The comedy, as has been said above,[37] was not so far successful as to obtain for its author either the first or second place in the award of the judges; Cratinus being placed first with his comedy of ‘The Bottle’—the child of his old age—and Ameipsias second. It has been thought necessary to account for this on other grounds than the respective merits of the three pieces; though, as we are not in possession of the text of either of the others, we have no means of ascertaining how far the award was or was not an honest one. It has been suggested by some critics, that ‘The Clouds’ was too clever for the audience, who preferred a coarser article; and indeed (unless the two gamecocks were produced upon the stage) the jests are more intellectual than practical, and the comic “business” has little of that uproarious fun with which some of the other plays abound. The author himself, as would appear from some expressions put into the mouth of the Chorus in his subsequent comedy of ‘The Wasps,’ was of opinion that his finer fancies had been in this case thrown away upon an unsympathetic public. Another explanation which has been given is, that the glaring injustice with which the character of Socrates is treated was resented by the audience—a supposition which carries with it a compliment to their principles which it is very doubtful whether they deserved, and which the author himself would have been very slow to pay them. There is a story that the result was brought about by the influence of Alcibiades, who had been already severely satirised in the poet’s comedy of ‘The Revellers,’ and who felt that the character of Pheidippides—his extravagance and love of horses, his connection by his mother’s side with the great house of Megacles, his relation to Socrates as pupil, and even the lisping pronunciation which his teacher notices[38]—were all intended to be caricatures of himself, which seems by no means improbable; and that he and friends accordingly exerted themselves to prevent the poet’s success.

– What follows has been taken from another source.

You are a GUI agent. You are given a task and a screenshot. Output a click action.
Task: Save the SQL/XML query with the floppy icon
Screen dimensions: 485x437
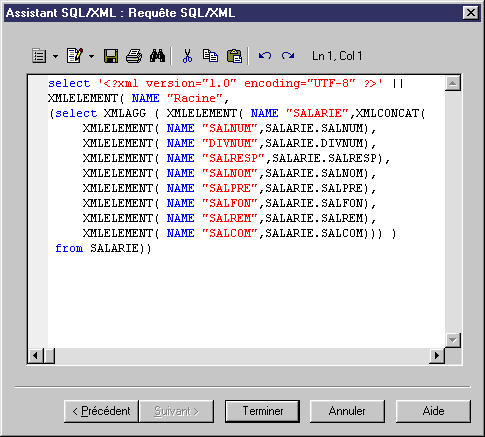click(111, 56)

It is not probable that the broader caricature of the great philosopher, any more than that of Cleon in ‘The Knights,’ had any special effect upon the popularity of its object. The story told by Ælian, that the subsequent condemnation of Socrates was due in great measure to the prejudice raised against him by this comedy, has been long refuted by the observation that it at least did not take place until more than twenty years after the performance. A traditionary anecdote of a very different kind, though resting upon not much better authority, has more of probability about it,—that the philosopher himself, having been made aware of what was in store for him, took his place among the audience at the representation, and laughed as heartily as any of them: nay, that he even rose and mounted upon a bench, in order that the strangers in the house to whom his person was previously unknown might see how admirable a counterpart the stage Socrates was of the original.